ビハインドの展開でも焦りはなかった。3点先制を許した直後の4回、左翼で先発出場の奥村頼人投手(3年)が右翼席へ2戦連発となる2ランを放って反撃開始。江坂佳史外野手(2年)の右翼線適時二塁打で同点に追いつき、駒橋優樹捕手(3年)の中前適時打で勝ち越した。すぐさま逆転に成功すると、5回にも3点追加。試合の主導権を一気に奪い返した。
村田浩明監督は「凄い当たりの3ランを打たれて球場の雰囲気が一変したけど、焦ることはなかったです」と説明。「優勝しようと意識したらドタバタしたかもしれない。だから『9回まで長い旅だよ。しっかり歩いていこう』と話をしました。『ここから1点1点取っていこう』と言っていたんですけど、こういう舞台はお祭りみたいなもので、流れが来たらどんどんいく。一気に逆転して、強い勝ち方をしてくれました」と目を細めた。
一昨年、昨年と夏は神奈川大会2年連続準優勝。いずれも決勝は逆転で敗れた。特に2年前の慶応戦は「今も脳裏に残っている」という。2点リードの9回、微妙な塁審の判定でピンチが広がり、逆転3ランを浴びた。しかし、それよりも忘れられないのが直後の攻撃だという。「1点差なのに(判定に)『なんだよっ!』ってなっていて必死になれなかったんです」。
「土壇場にひっくり返すチームは強い」
トラウマになった悔しい敗戦。「そんなことは初めてだったので、学びになりました。2度とそういうことはしたくなかった」。東海大相模に終盤に逆転を許した昨年も「『先輩の分まで悔いなくやろう』と戦って、力んだり、うまくいかなかったり、選手を固まらせてしまって、普段とは違う(試合への)入り方をしてしまった感じがあった」と振り返る。

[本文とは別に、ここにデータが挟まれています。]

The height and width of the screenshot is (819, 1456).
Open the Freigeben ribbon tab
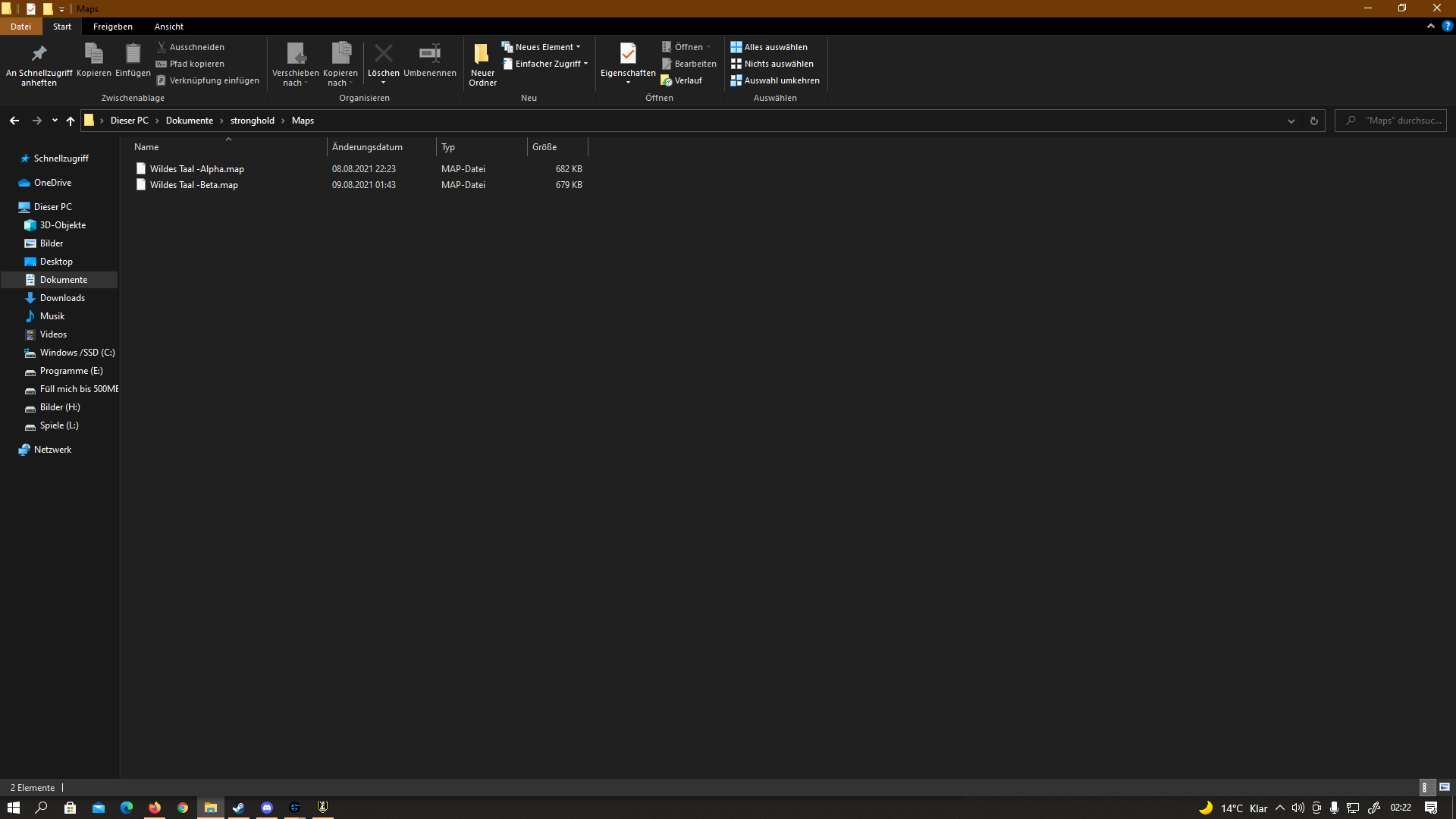112,27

だから今、心がけるのは引きずらずに前を向くこと。「この代はこの代らしく戦えばいい。『過去のことは振り返るな』と言い聞かせて戦ったのが、この結果につながった」と胸を張る。今夏は平塚学園との準々決勝から3試合連続の逆転勝ち。劣勢でも慌てることはない。「『危ない試合』とか『ハラハラ、ドキドキの試合』とか言われますけど、土壇場にひっくり返すチームは強いんです」。着実にチームはステップアップしている。
いい意味で肩の力が抜けた姿勢は、采配にも表れている。背番号1の奥村頼は最後まで左翼のままで“温存”。9回のマウンドに送る考えは「全くなかった」という。優勝投手は8回から登板した背番号16の前田一葵投手(3年)。指揮官は「全員野球ですから。投手陣を引っ張ってきたし、頑張ってきた前田が最後を締めると相乗効果が生まれます」と強調した。
頂点に立った選抜後に繰り返した「通過点」。目指すは全国で唯一挑戦の権利がある春夏連覇となる。「簡単に狙えるものじゃない。1戦1戦しっかり戦いたい」という一方で、成長を続けるチームには「とてつもない力をつけてくれた。本物になったなと思う」と手応えを口にした。過去のトラウマを払拭して強さを増した今の横浜には、同校27年ぶりの快挙の可能性は十分にある。